In the clinical setting, referrals for addiction medicine or chemical dependency treatment are often provided, yet patients are often lost to follow-up and may begin drinking shortly after discharge, only to be readmitted with a similar clinical picture. Given the opportunity to make substantial interventions in the hospital setting, more research is needed to determine whether the initiation of MAT before discharge is of benefit. Indeed, there are ample data to suggest that hospitalized patients are more motivated to change their behavior, creating an opportunity for a “teachable moment,”, yet this will require both time and resources as well as a multidisciplinary approach.

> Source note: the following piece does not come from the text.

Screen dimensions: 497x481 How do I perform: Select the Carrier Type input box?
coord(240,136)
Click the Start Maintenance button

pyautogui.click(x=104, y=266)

Although there are factors to predict readmission, clinical management received by most patients largely remains the same regardless of risk stratification. The use of a multidisciplinary approach may allow for the creation of protocols that can direct care toward the most vulnerable patients. One such protocol is the initiation of naltrexone or other MAT at discharge. However, as evident by our systematic review, there remains a lack of evidence to equip hospitalists with the confidence to do so. Nonetheless, this remains an important research topic given the safety and efficacy of MAT.,

Medical teams frequently interact with patients diagnosed with AUD and therefore play an important role in establishing initial steps to treatment, which may promote abstinence from drinking and subsequent reductions in hospitalizations. Prescribing MAT along with referral to substance abuse counselors, psychiatrists, and chemical dependency treatment centers may be effectively integrated into patient care when approached in a standardized manner. Limited evidence supports protocolization or enhancements through the electronic medical record to increase prescribing and to reduce 30-day rehospitalization rates. Naltrexone may be a promising way to help break the readmission cycle in patients with AUD who are interested in taking medication. Additionally, it is important to consider the patient’s comorbidities and goals of case when discussing initiation of naltrexone, as it has shown the most benefit in reducing heavy drinking days as opposed to abstinence and may not be the best MAT choice for all patients. More research is needed to further investigate the utility of prescribing naltrexone upon discharge and its effect on outcomes such as readmission rate, relapse rate, and successful follow-up for chemical dependency treatment.

Limitations

Given the paucity of literature on this topic, combined with the high degree of heterogeneity between the studies chosen, we are unable to draw meaningful conclusions about the efficacy of inpatient naltrexone initiation. Our findings highlight a need for further investigation into this topic, ideally in the form of an RCT assessing outcomes related to readmission rates, relapse rates, and rates of successful referral for chemical dependency treatment. Furthermore, our decision to focus only on studies involving inpatient medical admissions does create a notable limitation of available studies for review. We acknowledge the high prevalence of psychiatric comorbidities in patients suffering from AUD and recognize that future studies could benefit from including cohorts of patients admitted for medical as well as psychiatric primary diagnoses.

Conclusion

Naltrexone initiation at the time of medical hospitalization may be a promising way to help improve outcomes related to AUD and to break the readmission cycle in patients with AUD who are interested in taking medication with the goal of reducing heavy drinking. More research is needed to confirm the utility of prescribing naltrexone upon discharge and its effect on outcomes. No studies have looked at the inpatient application of long-acting naltrexone to date.